----- DATASET EXTRACT -----
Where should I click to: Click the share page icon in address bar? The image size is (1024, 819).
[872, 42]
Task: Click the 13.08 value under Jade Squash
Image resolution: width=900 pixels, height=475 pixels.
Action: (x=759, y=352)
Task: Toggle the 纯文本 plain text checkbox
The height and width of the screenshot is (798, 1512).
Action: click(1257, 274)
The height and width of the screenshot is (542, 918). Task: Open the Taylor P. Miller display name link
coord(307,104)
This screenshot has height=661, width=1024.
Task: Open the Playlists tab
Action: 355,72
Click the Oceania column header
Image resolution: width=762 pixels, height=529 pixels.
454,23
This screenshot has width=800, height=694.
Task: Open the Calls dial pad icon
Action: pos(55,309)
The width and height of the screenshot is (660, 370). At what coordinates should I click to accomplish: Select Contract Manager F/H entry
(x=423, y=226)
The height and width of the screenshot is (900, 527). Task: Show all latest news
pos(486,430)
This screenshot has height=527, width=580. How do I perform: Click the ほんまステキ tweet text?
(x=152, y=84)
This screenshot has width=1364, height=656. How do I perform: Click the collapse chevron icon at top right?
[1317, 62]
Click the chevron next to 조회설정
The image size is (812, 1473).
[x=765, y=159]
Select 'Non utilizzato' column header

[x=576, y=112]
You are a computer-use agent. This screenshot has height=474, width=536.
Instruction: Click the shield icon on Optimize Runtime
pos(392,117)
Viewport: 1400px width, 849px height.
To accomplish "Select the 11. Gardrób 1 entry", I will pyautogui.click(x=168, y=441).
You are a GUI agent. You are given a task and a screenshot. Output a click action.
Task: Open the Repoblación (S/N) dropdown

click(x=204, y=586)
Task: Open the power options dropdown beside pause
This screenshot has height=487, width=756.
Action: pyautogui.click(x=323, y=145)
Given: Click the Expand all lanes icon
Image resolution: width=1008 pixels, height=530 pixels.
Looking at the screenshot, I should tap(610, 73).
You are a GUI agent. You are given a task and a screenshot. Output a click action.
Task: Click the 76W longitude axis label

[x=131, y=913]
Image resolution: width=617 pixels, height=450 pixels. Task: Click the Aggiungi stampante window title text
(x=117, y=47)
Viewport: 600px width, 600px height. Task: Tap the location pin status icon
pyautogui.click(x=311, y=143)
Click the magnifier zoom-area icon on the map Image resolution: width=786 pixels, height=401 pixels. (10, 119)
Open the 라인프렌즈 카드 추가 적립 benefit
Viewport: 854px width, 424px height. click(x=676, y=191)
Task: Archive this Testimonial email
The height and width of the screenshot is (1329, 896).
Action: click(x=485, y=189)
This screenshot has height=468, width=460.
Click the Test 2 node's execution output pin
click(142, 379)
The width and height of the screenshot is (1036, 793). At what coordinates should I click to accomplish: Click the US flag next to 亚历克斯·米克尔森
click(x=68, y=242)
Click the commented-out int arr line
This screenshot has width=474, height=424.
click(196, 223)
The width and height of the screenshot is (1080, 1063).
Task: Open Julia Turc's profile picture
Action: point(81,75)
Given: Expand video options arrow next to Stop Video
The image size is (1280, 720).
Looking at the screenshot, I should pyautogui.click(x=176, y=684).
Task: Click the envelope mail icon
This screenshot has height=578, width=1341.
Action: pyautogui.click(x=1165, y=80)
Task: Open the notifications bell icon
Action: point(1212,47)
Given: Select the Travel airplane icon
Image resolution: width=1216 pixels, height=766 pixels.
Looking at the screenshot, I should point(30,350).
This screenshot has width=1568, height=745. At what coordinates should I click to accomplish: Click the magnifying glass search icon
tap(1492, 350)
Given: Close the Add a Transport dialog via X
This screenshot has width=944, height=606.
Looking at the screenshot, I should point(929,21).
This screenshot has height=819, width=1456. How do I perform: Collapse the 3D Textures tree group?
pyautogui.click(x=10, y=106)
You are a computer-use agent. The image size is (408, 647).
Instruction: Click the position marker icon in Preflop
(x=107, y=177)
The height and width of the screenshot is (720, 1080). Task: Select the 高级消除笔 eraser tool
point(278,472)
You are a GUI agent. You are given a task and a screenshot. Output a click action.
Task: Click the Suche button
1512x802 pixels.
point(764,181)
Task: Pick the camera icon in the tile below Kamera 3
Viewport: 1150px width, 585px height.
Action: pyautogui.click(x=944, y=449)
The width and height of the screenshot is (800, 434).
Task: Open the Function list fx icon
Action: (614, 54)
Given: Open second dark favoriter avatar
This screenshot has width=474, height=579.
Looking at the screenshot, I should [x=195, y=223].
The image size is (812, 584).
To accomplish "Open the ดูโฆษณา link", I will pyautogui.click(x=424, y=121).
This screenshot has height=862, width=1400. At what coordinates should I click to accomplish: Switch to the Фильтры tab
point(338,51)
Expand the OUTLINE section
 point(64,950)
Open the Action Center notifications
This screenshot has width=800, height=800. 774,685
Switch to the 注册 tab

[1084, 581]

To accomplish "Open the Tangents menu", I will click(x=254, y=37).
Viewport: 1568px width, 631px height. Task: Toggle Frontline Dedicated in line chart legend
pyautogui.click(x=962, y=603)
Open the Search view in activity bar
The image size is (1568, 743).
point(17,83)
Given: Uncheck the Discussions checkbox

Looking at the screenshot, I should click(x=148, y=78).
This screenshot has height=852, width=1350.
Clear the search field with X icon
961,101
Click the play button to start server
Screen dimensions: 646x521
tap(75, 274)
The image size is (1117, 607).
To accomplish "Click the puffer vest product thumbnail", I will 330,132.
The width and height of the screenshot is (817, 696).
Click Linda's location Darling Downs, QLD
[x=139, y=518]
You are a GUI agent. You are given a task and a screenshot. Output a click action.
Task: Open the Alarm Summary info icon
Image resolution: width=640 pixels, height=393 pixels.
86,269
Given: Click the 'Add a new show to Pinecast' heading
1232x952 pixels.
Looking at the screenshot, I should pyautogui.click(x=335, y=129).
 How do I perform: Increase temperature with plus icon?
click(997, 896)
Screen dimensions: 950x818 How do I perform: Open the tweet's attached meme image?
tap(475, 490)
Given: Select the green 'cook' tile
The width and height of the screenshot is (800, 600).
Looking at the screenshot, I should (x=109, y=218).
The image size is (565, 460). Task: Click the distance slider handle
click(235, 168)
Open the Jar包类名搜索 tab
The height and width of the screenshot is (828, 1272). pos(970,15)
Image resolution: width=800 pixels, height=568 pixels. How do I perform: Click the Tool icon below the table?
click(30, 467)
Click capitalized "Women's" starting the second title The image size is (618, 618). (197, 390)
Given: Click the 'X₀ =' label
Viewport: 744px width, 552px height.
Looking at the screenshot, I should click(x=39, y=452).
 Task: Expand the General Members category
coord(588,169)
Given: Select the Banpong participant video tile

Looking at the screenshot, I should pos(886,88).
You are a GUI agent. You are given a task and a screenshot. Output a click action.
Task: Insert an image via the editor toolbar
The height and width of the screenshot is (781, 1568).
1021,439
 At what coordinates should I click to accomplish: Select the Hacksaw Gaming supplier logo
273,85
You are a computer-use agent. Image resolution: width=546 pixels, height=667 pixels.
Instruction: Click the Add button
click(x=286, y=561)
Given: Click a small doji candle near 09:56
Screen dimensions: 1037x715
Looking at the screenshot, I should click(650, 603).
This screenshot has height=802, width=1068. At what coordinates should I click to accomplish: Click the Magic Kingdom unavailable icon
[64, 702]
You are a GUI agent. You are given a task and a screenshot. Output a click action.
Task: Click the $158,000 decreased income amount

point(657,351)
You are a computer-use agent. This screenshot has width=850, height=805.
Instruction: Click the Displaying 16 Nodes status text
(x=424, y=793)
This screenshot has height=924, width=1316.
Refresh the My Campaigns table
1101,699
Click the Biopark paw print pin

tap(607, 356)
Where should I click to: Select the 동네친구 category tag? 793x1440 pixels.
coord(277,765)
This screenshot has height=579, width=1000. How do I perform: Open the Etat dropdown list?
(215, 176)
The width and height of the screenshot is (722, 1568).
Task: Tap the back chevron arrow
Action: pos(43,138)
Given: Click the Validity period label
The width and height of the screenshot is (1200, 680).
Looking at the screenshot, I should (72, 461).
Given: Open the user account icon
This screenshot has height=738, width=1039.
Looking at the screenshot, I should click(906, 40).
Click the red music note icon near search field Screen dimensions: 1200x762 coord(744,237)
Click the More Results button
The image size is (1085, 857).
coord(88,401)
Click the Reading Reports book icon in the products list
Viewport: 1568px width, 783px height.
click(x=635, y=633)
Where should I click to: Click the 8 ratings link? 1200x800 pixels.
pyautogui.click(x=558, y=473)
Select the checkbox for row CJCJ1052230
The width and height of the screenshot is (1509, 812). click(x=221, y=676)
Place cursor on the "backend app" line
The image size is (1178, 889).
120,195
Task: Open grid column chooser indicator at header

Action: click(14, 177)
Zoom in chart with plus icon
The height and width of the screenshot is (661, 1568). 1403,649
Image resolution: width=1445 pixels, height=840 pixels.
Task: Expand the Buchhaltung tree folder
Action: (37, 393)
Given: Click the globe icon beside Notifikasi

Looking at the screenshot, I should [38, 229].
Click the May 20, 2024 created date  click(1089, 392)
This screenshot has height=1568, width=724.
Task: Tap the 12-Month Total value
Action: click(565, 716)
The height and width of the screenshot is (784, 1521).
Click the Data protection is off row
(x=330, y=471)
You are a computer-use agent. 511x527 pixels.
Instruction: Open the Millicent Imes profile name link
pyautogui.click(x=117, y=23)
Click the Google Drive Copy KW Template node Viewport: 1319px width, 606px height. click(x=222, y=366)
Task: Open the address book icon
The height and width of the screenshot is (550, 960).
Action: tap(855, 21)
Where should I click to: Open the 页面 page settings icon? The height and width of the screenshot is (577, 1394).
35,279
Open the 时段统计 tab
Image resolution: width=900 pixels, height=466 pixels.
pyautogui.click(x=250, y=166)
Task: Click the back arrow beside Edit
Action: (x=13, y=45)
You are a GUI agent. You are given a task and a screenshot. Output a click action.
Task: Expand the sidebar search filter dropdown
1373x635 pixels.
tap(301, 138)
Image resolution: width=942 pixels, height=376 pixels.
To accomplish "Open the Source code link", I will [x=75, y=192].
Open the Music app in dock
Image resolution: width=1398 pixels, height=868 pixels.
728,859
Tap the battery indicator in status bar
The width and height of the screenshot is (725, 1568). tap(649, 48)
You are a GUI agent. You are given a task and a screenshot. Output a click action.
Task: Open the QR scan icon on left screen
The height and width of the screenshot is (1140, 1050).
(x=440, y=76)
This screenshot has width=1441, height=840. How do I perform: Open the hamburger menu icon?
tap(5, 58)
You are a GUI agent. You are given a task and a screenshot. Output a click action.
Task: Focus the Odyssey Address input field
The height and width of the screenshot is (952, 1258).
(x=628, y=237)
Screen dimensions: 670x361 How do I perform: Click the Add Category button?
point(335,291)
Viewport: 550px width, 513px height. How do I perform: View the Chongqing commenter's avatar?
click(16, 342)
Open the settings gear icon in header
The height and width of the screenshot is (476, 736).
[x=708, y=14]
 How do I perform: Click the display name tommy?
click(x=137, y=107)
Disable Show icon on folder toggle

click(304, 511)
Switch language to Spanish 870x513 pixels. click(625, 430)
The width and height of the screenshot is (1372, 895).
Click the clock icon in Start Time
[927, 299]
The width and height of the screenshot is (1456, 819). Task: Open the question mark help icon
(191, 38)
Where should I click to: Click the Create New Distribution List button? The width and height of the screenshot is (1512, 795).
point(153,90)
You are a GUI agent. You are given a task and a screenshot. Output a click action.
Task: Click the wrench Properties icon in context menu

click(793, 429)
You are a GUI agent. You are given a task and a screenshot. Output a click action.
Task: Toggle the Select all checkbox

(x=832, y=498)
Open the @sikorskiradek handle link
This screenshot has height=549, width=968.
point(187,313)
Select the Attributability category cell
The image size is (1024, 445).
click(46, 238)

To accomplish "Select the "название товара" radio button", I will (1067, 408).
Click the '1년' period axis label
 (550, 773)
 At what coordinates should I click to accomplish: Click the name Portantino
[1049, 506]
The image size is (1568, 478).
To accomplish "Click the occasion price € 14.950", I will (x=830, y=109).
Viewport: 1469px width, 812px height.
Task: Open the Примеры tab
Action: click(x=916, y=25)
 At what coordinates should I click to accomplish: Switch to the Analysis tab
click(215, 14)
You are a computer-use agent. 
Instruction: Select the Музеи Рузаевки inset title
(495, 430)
-----
WHAT NEEDS TO BE DONE: Work through the data and count each line holding the string "book". Give only that count.

RESULT: 2